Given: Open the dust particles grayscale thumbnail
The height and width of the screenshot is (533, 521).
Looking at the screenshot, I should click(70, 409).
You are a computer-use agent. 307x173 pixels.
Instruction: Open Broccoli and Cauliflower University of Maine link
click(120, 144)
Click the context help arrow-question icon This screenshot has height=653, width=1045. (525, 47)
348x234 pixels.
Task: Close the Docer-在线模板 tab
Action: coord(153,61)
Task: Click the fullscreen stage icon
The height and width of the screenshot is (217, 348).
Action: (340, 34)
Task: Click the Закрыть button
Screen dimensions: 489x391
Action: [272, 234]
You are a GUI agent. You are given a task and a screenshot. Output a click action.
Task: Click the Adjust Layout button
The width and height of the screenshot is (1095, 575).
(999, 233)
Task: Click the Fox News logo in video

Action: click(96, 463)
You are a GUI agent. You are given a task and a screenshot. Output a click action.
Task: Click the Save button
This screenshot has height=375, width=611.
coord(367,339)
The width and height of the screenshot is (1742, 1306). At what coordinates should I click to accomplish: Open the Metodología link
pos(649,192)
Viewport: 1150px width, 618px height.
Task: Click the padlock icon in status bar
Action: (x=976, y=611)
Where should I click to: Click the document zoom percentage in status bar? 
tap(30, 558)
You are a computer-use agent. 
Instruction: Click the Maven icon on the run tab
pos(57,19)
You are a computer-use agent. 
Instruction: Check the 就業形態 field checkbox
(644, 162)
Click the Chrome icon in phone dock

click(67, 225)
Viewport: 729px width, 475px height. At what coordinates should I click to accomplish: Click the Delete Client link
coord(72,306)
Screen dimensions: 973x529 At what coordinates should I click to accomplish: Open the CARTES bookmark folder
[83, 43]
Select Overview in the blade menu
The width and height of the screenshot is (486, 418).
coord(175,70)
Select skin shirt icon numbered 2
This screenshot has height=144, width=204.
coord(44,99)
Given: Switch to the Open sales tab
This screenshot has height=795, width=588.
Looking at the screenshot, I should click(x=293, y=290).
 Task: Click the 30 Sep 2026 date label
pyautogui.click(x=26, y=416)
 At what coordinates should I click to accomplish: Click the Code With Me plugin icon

TASK STATEMENT: Output the listing exactly, from first line to last.

SOLUTION FOR THIS EXERCISE:
Given: Open the dust particles grayscale thumbnail
The height and width of the screenshot is (533, 521).
Looking at the screenshot, I should click(70, 409).
You are a computer-use agent. 307x173 pixels.
Instruction: Open Broccoli and Cauliflower University of Maine link
click(120, 144)
Click the context help arrow-question icon This screenshot has height=653, width=1045. (525, 47)
348x234 pixels.
Task: Close the Docer-在线模板 tab
Action: coord(153,61)
Task: Click the fullscreen stage icon
The height and width of the screenshot is (217, 348).
Action: (340, 34)
Task: Click the Закрыть button
Screen dimensions: 489x391
Action: [272, 234]
You are a GUI agent. You are given a task and a screenshot. Output a click action.
Task: Click the Adjust Layout button
The width and height of the screenshot is (1095, 575).
(999, 233)
Task: Click the Fox News logo in video

Action: click(96, 463)
You are a GUI agent. You are given a task and a screenshot. Output a click action.
Task: Click the Save button
This screenshot has height=375, width=611.
coord(367,339)
The width and height of the screenshot is (1742, 1306). At what coordinates should I click to accomplish: Open the Metodología link
pos(649,192)
Viewport: 1150px width, 618px height.
Task: Click the padlock icon in status bar
Action: (x=976, y=611)
Where should I click to: Click the document zoom percentage in status bar? 
tap(30, 558)
You are a computer-use agent. 
Instruction: Click the Maven icon on the run tab
pos(57,19)
You are a computer-use agent. 
Instruction: Check the 就業形態 field checkbox
(644, 162)
Click the Chrome icon in phone dock

click(67, 225)
Viewport: 729px width, 475px height. At what coordinates should I click to accomplish: Click the Delete Client link
coord(72,306)
Screen dimensions: 973x529 At what coordinates should I click to accomplish: Open the CARTES bookmark folder
[83, 43]
Select Overview in the blade menu
The width and height of the screenshot is (486, 418).
coord(175,70)
Select skin shirt icon numbered 2
This screenshot has height=144, width=204.
coord(44,99)
Given: Switch to the Open sales tab
This screenshot has height=795, width=588.
Looking at the screenshot, I should click(x=293, y=290).
 Task: Click the 30 Sep 2026 date label
pyautogui.click(x=26, y=416)
 At what coordinates should I click to accomplish: Click the Code With Me plugin icon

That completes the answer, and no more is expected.